A word about keeping kids safe

More than half the calls to Poison Centers involve children under the age of six, and the problems are usually right in their own homes.  Kirk and Dr. Cole told us that there are several reasons why kids are at risk in the home.  Could these happen at your house?

  • Poisons are not stored properly.  Keep them up high, in original containers, well out of reach of curious minds.  Grandparents, your home may have your pills out on the counter or bathroom sink where you won’t forget them.  But if little ones come to visit, it takes just a second for them to grab them and swallow them.  Keep your grandchildren safe by keeping the medications out of sight!
  • Children are naturally curious.  Pills look like candy.  Spray bottles look interesting.  Brightly colored liquids look pretty.  But all can be deadly.
  • Many poisonous liquids look and smell like something safe to drink.  Fuels, cough syrups, even shampoo are like this.  Keep them out of sight and not accessible to kids.
  • Children imitate adults.  They see you taking medications or drinking liquids, they are certain to try to do the same.

This all sounds like common sense but in reality, many if not most of our homes are not particularly safe for children.  So if you have kids coming to visit, think of how to keep them safe.  It just takes a second when you are not paying attention for a kid to get into something that is really dangerous to them.  In my little story of my daughter’s scare with iron tablets, we failed to do these simple things.  Now I know better!
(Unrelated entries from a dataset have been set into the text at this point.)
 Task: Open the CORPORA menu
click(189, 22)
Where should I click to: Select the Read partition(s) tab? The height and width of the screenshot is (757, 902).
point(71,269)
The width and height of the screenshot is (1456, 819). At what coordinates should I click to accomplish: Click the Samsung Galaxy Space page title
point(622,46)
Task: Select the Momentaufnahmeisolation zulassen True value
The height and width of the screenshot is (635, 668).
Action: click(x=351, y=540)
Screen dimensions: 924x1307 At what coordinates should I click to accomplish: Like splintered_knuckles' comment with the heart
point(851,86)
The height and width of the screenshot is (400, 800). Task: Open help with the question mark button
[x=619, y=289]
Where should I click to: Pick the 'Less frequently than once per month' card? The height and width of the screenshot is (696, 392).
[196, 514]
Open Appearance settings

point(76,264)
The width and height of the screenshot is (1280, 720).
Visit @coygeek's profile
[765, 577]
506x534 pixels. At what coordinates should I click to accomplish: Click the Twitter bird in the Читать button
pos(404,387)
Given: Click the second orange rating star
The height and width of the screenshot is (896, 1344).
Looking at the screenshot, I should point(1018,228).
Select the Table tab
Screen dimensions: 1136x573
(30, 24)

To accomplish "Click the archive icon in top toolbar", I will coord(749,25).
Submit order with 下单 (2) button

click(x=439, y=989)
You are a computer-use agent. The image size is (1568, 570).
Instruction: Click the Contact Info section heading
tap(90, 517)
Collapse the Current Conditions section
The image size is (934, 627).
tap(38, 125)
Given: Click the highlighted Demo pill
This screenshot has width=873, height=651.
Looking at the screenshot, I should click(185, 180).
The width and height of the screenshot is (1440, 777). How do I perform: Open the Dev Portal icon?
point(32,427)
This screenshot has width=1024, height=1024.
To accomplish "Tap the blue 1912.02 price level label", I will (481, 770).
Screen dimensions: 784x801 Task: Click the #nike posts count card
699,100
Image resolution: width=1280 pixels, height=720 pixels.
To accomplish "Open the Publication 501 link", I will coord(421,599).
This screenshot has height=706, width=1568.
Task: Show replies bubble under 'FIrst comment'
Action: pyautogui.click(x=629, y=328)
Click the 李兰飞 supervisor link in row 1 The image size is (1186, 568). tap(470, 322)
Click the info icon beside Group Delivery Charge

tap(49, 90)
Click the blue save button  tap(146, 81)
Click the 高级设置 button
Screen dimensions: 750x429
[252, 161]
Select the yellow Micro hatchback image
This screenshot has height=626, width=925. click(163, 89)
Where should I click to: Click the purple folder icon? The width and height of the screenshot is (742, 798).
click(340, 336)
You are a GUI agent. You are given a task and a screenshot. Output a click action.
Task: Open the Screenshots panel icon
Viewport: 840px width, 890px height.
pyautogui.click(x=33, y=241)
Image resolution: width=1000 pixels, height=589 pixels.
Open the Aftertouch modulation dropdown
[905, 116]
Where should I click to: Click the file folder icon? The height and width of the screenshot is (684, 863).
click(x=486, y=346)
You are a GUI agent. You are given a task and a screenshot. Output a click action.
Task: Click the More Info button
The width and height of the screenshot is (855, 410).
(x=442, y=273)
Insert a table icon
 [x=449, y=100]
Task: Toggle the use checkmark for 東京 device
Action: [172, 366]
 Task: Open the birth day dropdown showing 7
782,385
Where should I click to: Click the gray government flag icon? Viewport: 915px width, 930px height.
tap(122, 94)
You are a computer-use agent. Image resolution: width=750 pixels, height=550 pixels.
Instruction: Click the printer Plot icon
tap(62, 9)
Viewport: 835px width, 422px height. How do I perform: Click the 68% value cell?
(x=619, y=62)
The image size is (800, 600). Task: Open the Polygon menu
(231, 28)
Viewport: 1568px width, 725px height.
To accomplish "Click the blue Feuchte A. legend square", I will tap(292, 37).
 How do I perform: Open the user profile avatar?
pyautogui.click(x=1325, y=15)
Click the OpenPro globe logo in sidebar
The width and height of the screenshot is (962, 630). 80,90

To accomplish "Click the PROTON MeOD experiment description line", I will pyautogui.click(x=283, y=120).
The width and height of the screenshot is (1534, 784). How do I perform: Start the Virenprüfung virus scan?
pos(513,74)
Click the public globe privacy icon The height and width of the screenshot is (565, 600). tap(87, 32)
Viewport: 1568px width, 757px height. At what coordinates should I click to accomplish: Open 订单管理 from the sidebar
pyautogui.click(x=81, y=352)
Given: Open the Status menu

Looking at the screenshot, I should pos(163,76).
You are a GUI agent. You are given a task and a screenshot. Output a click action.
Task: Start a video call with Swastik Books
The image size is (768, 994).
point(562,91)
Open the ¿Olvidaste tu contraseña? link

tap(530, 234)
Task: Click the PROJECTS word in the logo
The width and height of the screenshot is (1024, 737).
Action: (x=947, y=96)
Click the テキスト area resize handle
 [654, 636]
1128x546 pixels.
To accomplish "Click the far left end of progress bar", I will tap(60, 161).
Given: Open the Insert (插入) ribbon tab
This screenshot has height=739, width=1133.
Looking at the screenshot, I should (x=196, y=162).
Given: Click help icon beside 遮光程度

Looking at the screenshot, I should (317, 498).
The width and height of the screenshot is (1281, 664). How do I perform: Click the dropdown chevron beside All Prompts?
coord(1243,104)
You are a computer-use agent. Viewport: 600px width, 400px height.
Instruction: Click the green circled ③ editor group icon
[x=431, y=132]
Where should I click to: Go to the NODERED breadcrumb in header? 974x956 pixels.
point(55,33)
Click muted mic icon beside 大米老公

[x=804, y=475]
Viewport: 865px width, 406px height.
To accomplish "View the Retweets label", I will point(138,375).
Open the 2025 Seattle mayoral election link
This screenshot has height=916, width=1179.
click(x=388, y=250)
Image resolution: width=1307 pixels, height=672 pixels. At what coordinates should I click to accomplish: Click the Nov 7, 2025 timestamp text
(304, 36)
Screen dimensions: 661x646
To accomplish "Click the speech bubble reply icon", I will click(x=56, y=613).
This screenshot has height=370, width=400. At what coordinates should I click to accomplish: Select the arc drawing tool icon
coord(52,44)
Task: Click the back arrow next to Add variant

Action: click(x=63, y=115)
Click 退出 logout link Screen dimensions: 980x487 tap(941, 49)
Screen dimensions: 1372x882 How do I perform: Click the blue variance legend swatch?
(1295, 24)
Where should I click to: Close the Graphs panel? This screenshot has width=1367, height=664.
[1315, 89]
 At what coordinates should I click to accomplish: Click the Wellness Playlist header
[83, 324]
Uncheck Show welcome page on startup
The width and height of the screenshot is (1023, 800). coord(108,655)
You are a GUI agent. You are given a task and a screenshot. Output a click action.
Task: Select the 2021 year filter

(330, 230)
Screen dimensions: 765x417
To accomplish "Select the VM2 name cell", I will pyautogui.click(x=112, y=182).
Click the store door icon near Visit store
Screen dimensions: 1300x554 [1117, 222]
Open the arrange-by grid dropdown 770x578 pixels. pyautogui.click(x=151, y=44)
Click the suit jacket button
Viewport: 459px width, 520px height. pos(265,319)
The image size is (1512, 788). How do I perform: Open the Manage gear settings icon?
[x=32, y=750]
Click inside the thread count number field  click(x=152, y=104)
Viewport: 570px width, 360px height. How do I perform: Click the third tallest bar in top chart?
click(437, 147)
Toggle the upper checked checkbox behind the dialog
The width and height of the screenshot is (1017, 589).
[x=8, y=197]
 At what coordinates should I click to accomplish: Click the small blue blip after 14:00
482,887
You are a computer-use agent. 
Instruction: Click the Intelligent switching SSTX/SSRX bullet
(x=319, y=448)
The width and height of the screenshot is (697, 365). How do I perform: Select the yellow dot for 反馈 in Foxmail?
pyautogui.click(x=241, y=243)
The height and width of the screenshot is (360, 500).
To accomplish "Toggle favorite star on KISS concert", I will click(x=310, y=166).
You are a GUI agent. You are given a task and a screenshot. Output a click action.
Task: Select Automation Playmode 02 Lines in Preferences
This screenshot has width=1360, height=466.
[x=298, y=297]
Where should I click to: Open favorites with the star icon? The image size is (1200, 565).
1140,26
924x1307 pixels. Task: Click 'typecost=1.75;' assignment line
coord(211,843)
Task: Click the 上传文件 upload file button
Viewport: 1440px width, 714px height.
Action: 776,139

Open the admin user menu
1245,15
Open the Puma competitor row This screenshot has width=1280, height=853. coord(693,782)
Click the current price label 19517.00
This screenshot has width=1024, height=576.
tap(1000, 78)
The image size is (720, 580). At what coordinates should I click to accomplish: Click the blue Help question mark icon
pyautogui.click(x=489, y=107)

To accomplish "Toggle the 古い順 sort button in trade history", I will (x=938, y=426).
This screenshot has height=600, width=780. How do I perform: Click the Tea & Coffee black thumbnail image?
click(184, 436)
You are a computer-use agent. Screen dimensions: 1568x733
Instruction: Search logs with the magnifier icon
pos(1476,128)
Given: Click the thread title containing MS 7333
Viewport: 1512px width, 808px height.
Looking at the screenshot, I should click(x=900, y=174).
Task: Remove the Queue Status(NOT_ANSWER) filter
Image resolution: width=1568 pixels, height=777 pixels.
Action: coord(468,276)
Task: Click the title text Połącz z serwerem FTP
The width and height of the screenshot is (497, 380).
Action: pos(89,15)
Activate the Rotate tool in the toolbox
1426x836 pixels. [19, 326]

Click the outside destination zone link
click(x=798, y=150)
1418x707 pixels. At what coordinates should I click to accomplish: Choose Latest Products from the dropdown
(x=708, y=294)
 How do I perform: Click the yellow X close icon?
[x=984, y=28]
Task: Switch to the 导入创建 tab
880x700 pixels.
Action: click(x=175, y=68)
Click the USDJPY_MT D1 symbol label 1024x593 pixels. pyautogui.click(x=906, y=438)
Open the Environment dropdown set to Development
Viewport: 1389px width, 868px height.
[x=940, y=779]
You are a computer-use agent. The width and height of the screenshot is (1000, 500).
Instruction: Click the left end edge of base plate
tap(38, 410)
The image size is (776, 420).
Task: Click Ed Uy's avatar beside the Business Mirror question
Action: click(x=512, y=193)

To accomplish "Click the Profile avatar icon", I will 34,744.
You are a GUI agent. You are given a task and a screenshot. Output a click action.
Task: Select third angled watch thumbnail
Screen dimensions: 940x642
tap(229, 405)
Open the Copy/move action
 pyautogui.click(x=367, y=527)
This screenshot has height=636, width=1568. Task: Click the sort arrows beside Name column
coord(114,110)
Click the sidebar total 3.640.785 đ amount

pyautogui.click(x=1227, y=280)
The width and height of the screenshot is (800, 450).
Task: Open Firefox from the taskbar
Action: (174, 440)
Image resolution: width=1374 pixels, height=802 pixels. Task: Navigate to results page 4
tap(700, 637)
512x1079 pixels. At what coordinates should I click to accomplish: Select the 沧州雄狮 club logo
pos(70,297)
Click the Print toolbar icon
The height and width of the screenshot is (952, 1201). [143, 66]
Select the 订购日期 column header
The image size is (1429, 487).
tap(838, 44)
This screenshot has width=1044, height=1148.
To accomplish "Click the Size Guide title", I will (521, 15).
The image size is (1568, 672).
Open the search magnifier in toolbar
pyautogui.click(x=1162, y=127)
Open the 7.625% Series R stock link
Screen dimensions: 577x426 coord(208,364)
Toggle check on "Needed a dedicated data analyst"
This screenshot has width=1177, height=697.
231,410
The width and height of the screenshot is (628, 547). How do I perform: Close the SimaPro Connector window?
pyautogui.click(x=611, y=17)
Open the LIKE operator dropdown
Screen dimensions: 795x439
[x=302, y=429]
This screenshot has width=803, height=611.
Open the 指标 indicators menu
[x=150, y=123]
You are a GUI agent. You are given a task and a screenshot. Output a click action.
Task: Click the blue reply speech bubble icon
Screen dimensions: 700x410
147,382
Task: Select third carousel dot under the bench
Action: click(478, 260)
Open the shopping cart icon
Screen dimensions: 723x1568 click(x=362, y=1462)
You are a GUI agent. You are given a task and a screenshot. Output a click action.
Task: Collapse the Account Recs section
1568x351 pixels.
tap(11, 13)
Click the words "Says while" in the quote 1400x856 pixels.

What about good ‘ol syrup of ipecac?

Lots of us probably still have an old crusty bottle of syrup of ipecac in our cabinets, especially if you are a bit older.  Well get rid of it!  It is no longer recommended to use ipecac to get kids or adults to vomit.  If fact, you should not even keep it in your home.  Ipecac is yesterday’s news.  Today, call 1-800-222-1222 instead.

Final thoughts

Poison prevention is a huge topic that I could never cover in a blog post such as this.  Rather, I hope to have provoked you to think a little bit more about keeping ourselves and our kids safe.

A listener to our Poison Prevention show on Healthy Matters posed the simple but really good question – just what is considered a poison?   I learned that a poison can be darn near anything – medications, cleaning supplies, fumes in the air, plants in your garden.  I also learned that poisoning is the leading cause of injury death in the United States.

Here’s that video of Kirk Hughes in action, about a family far away from a hospital but who did the right thing and called the Poison Center:

A final word on the Poison Control system in the United States.   Poison Centers are available to you:

  • Anytime.  24/7, including holidays
  • Anywhere.  Call from home, school, business.  Anywhere in the country.
  • Anyone.  Whether you are a concerned parent, a caregiver, a senior, a teenager, a teacher, a clinician – experts are there to help you.

And it comes free of charge to you.  

1-800-222-1222.  It’s a number you should know.